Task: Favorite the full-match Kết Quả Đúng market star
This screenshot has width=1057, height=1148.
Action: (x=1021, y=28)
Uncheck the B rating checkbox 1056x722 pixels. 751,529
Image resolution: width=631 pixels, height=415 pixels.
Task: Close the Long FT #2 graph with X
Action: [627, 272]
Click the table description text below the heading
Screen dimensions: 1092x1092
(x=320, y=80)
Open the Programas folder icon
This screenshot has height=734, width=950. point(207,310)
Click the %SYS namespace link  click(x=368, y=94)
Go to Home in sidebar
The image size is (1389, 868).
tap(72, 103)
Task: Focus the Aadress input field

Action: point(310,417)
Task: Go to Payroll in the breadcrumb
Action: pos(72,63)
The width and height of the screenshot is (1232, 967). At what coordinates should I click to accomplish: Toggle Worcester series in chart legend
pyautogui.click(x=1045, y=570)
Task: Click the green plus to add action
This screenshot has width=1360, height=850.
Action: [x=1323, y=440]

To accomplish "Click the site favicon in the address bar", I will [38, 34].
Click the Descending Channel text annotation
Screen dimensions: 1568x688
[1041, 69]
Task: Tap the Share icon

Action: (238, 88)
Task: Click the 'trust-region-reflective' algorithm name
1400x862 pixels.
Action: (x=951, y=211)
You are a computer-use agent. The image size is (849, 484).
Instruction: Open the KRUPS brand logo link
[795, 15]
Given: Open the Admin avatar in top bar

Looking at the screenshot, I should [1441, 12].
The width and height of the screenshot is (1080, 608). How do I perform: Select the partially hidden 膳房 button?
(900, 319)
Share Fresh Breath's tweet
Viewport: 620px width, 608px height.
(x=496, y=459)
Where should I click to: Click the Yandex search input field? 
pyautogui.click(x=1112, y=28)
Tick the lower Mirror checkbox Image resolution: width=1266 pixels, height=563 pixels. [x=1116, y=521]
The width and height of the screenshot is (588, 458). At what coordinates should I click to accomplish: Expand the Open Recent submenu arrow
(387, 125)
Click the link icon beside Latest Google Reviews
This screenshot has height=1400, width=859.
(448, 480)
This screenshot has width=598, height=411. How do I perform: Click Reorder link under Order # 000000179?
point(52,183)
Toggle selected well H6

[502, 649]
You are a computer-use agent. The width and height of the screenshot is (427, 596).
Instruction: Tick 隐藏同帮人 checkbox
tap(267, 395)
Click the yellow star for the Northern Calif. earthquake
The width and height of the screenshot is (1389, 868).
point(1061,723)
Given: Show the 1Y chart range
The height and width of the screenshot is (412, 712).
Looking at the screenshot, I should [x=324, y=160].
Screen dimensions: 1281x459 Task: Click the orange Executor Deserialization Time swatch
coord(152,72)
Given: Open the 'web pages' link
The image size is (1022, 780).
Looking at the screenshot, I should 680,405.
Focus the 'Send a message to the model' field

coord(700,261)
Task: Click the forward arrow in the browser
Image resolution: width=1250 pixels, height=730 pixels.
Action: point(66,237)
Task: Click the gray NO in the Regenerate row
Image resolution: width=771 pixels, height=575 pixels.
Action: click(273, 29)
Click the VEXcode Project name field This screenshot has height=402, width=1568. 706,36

◇ ◇ ◇ ◇

Convert the stretch from the start of the entries through the line containing "Action: (x=1021, y=28)" into a two-column CSV with the headers instruction and action. Give one row per entry, with its text and its answer each in a single quoted field and any line breaks replaced by spaces.

SOLUTION TO THE EXERCISE —
instruction,action
"Task: Favorite the full-match Kết Quả Đúng market star This screenshot has width=1057, height=1148.","Action: (x=1021, y=28)"